Records for this task START

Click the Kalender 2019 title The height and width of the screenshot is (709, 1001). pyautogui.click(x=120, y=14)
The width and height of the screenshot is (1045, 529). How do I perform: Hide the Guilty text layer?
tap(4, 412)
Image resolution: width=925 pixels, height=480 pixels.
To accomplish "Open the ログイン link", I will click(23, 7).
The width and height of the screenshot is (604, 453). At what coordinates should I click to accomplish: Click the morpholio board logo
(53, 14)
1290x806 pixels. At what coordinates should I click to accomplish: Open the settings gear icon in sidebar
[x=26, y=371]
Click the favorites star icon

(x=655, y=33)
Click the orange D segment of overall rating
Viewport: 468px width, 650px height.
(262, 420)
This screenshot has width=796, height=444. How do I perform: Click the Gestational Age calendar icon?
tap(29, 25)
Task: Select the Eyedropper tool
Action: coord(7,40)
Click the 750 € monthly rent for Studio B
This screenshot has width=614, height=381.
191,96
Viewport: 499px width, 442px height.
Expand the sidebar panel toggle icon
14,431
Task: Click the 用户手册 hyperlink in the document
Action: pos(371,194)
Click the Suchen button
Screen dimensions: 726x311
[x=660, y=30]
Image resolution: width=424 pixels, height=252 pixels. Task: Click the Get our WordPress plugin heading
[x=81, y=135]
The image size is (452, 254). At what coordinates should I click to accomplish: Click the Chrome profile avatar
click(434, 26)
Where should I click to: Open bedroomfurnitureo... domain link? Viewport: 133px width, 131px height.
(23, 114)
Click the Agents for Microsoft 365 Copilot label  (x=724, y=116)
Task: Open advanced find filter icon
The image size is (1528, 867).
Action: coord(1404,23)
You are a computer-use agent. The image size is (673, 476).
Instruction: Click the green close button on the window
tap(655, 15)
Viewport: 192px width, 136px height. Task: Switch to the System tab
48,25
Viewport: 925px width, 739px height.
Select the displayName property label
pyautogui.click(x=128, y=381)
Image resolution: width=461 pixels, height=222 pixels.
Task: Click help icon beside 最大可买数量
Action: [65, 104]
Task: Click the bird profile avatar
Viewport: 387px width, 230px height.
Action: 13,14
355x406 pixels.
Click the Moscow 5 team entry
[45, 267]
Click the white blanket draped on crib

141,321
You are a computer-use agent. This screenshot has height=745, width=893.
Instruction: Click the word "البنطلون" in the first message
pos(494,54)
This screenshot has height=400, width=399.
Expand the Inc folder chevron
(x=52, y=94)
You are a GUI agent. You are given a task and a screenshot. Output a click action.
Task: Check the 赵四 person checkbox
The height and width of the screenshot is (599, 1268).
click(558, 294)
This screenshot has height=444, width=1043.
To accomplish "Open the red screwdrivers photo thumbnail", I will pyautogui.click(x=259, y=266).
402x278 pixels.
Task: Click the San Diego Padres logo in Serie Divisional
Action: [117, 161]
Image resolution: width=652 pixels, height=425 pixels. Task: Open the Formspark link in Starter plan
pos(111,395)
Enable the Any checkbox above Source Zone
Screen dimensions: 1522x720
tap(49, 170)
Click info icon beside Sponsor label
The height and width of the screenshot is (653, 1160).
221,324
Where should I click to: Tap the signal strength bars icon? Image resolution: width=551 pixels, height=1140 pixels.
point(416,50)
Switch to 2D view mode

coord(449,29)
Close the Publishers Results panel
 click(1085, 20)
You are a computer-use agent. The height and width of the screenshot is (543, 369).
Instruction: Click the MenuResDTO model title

Records for this task END

### Work task
Only lines with the word "computer" go in the answer. Take them all from the entries above.

### Output below
You are a computer-use agent. The image size is (673, 476).
You are a computer-use agent. This screenshot has height=745, width=893.
You are a computer-use agent. The height and width of the screenshot is (543, 369).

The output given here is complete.